GIVEN INSTRUCTION: Output as a JSON list of strings the lines of the records starting with the line that contains "will (175, 10)." and going on through the line that contains "The height and width of the screenshot is (988, 1471).", one string per line and blank lines omitted.

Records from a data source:
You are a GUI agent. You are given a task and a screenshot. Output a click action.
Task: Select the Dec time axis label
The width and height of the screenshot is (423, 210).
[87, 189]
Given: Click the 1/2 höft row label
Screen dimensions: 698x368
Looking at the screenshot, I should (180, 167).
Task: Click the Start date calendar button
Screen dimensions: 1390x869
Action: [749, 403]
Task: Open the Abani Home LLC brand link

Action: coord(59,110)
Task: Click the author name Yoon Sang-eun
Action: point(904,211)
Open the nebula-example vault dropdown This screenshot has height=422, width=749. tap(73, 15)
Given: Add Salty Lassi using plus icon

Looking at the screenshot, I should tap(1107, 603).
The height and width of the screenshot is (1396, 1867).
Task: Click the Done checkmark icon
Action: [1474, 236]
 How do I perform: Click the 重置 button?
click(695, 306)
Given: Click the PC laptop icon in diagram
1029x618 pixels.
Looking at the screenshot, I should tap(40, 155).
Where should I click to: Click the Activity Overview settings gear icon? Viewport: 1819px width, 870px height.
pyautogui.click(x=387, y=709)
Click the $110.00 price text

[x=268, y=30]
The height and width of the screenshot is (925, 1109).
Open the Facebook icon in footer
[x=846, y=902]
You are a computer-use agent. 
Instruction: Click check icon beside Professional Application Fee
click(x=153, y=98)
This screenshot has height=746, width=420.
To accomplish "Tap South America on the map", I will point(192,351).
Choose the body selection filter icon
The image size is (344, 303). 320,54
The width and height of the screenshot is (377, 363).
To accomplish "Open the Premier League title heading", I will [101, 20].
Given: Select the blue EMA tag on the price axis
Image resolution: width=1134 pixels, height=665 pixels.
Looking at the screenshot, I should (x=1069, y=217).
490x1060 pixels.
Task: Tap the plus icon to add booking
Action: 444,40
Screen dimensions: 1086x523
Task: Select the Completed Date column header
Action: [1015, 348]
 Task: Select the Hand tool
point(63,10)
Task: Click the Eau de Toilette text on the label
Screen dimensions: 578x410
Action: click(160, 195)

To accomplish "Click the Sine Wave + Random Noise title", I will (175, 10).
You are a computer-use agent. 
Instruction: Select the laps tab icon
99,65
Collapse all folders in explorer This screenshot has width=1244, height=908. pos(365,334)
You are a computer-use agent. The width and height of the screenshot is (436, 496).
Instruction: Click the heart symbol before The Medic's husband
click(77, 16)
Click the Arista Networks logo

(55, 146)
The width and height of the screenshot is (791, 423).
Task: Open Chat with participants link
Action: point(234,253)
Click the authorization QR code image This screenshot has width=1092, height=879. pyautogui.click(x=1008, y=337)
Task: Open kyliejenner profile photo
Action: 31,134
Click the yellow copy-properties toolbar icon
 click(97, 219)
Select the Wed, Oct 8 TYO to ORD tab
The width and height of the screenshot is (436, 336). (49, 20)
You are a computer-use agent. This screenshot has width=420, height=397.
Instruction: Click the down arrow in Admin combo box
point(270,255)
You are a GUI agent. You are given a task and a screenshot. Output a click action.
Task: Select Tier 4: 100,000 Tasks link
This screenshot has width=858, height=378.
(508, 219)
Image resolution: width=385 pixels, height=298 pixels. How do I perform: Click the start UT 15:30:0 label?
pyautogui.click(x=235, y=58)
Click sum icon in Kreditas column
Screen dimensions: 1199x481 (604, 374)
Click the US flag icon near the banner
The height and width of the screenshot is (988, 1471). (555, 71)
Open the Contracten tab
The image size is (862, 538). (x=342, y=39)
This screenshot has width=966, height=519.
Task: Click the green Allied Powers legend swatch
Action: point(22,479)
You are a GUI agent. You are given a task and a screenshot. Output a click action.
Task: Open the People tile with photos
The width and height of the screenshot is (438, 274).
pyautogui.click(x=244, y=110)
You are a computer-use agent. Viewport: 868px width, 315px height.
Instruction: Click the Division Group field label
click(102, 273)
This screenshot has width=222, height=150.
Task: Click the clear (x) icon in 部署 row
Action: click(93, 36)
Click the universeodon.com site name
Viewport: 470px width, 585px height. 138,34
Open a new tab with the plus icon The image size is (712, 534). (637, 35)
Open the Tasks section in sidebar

EXERCISE SOLUTION:
[
  "To accomplish \"Click the Sine Wave + Random Noise title\", I will (175, 10).",
  "You are a computer-use agent. ",
  "Instruction: Select the laps tab icon",
  "99,65",
  "Collapse all folders in explorer This screenshot has width=1244, height=908. pos(365,334)",
  "You are a computer-use agent. The width and height of the screenshot is (436, 496).",
  "Instruction: Click the heart symbol before The Medic's husband",
  "click(77, 16)",
  "Click the Arista Networks logo",
  "(55, 146)",
  "The width and height of the screenshot is (791, 423).",
  "Task: Open Chat with participants link",
  "Action: point(234,253)",
  "Click the authorization QR code image This screenshot has width=1092, height=879. pyautogui.click(x=1008, y=337)",
  "Task: Open kyliejenner profile photo",
  "Action: 31,134",
  "Click the yellow copy-properties toolbar icon",
  " click(97, 219)",
  "Select the Wed, Oct 8 TYO to ORD tab",
  "The width and height of the screenshot is (436, 336). (49, 20)",
  "You are a computer-use agent. This screenshot has width=420, height=397.",
  "Instruction: Click the down arrow in Admin combo box",
  "point(270,255)",
  "You are a GUI agent. You are given a task and a screenshot. Output a click action.",
  "Task: Select Tier 4: 100,000 Tasks link",
  "This screenshot has width=858, height=378.",
  "(508, 219)",
  "Image resolution: width=385 pixels, height=298 pixels. How do I perform: Click the start UT 15:30:0 label?",
  "pyautogui.click(x=235, y=58)",
  "Click sum icon in Kreditas column",
  "Screen dimensions: 1199x481 (604, 374)",
  "Click the US flag icon near the banner",
  "The height and width of the screenshot is (988, 1471). (555, 71)"
]